**Data excerpts:**
# # # # #

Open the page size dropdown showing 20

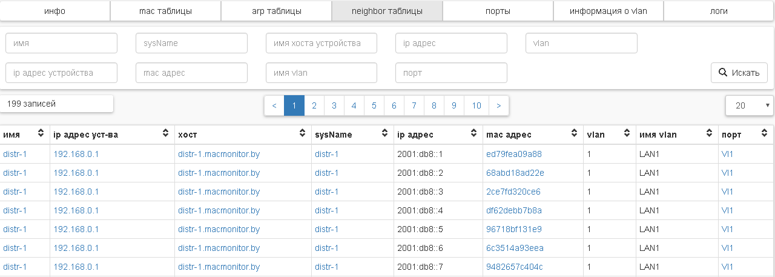pos(750,105)
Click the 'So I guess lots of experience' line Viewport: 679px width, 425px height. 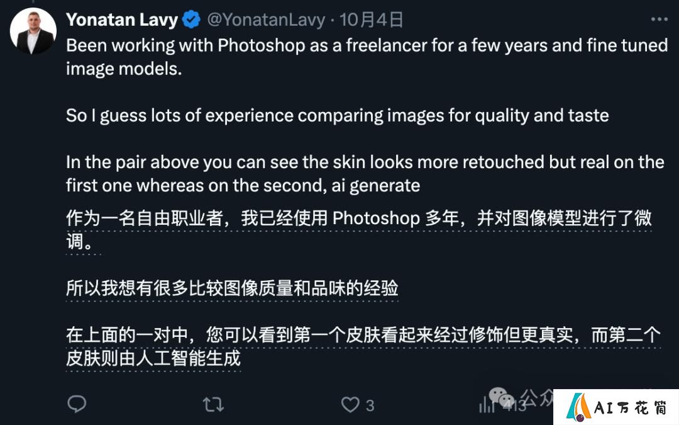tap(338, 115)
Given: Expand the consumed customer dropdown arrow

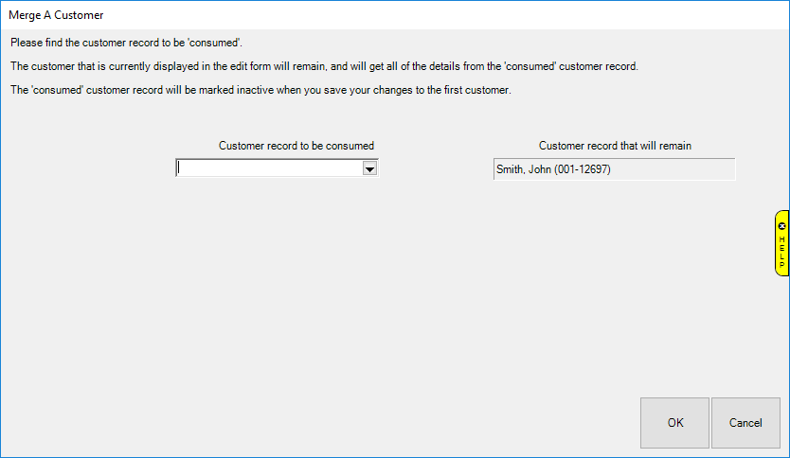Looking at the screenshot, I should [370, 168].
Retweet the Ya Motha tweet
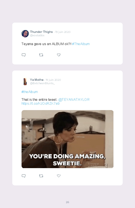135x208 pixels. (x=41, y=176)
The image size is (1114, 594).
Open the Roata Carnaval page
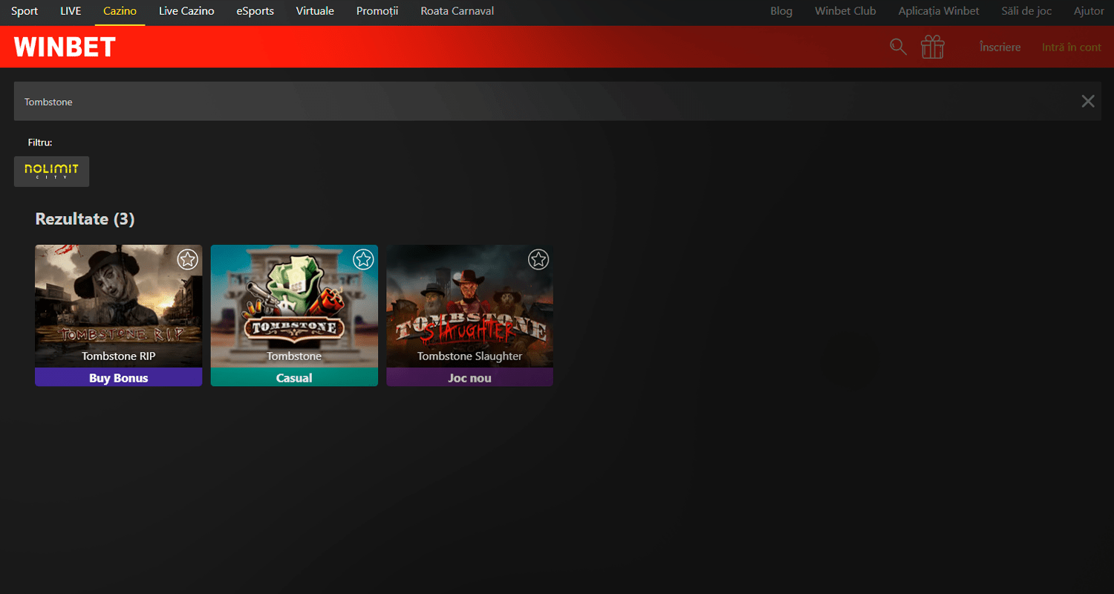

# # # # #

**Task instructions:**
In the records above, find the line containing "The image size is (1114, 594).". Reproduce it and every line after it through the last line, omitting pictures.

**Solution to this problem:**
The image size is (1114, 594).
Open the Roata Carnaval page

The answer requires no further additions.